EXERCISE >>
Could you restate every entry word for word, leaving the pictures out?

SOURCE INFORMATION below:

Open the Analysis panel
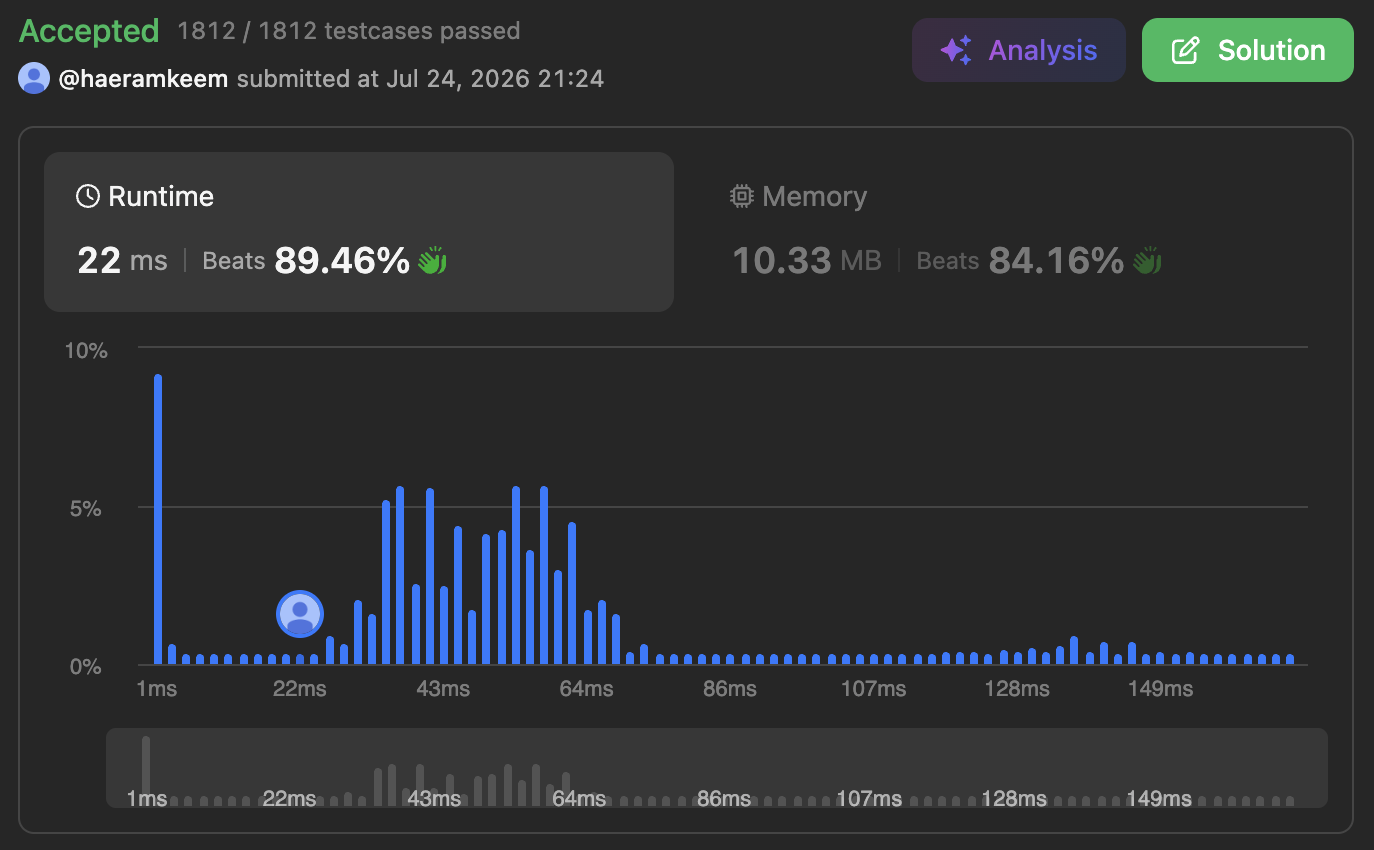1374x850 pixels. click(x=1019, y=50)
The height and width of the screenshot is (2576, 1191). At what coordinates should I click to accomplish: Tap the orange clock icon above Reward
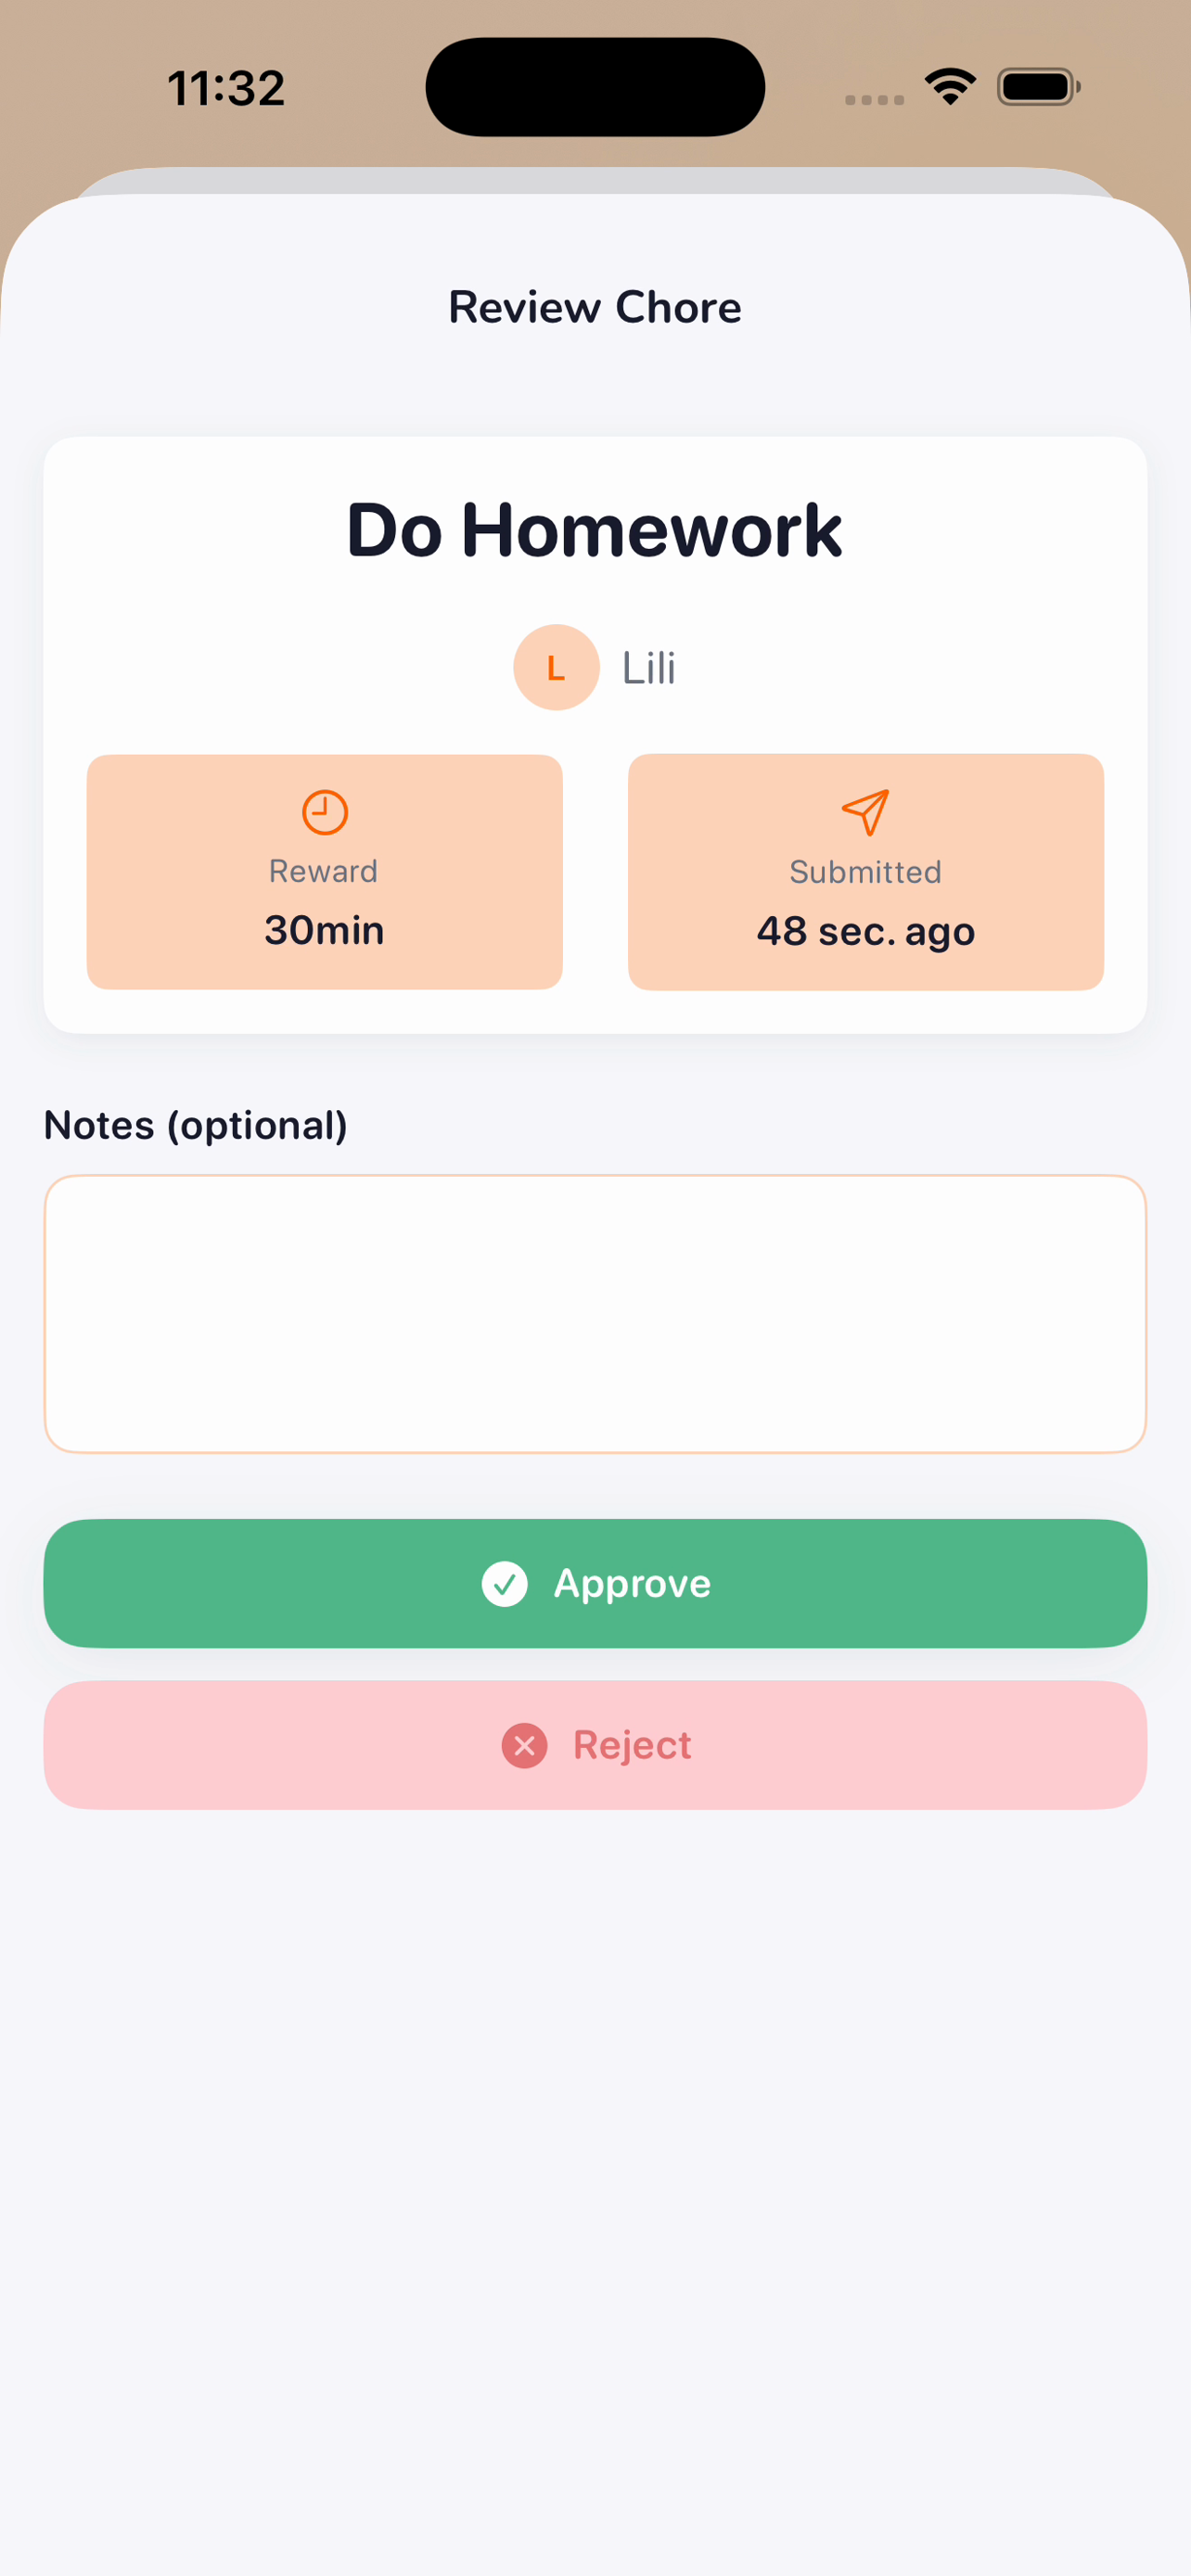click(x=325, y=812)
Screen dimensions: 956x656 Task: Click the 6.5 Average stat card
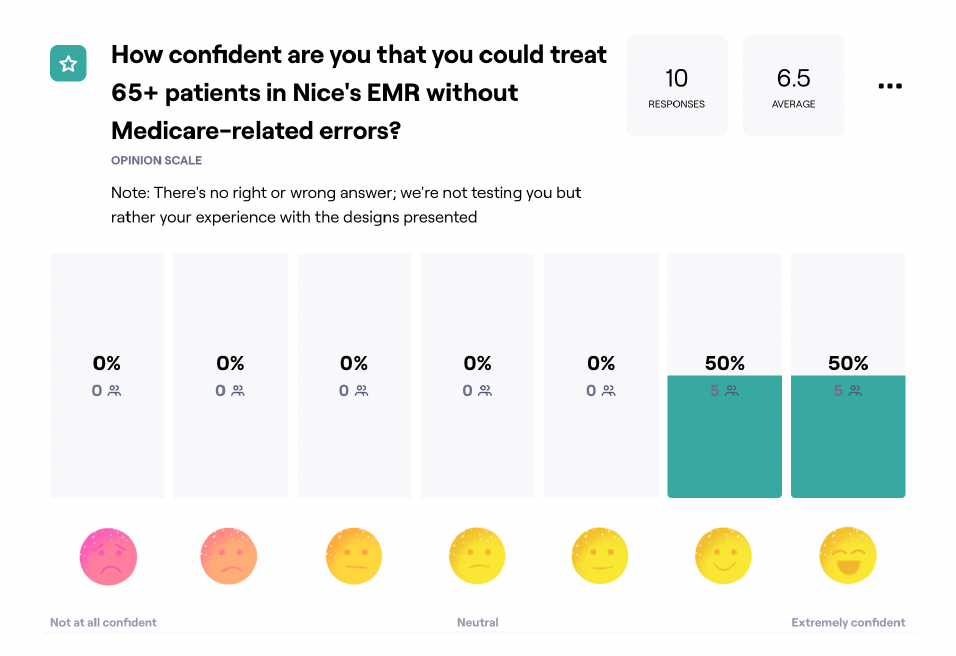[x=794, y=86]
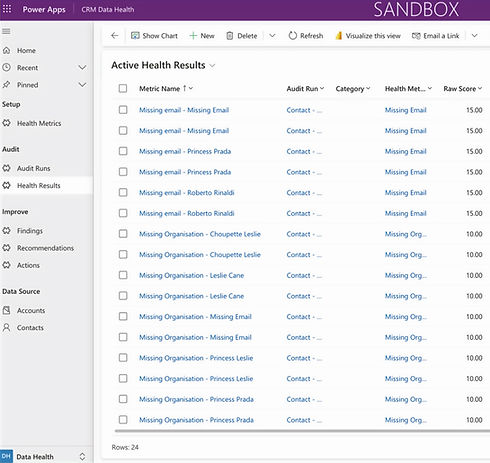Click Visualize this view Power BI icon
This screenshot has height=463, width=490.
339,36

End of SOURCE INFORMATION.

EXERCISE ANSWER >>
Open the Analysis panel
1374x850 pixels. click(x=1019, y=50)
The height and width of the screenshot is (2576, 1191). At what coordinates should I click to accomplish: Tap the orange clock icon above Reward
click(x=325, y=812)
Screen dimensions: 956x656 Task: Click the 6.5 Average stat card
[x=794, y=86]
Click Visualize this view Power BI icon
This screenshot has height=463, width=490.
339,36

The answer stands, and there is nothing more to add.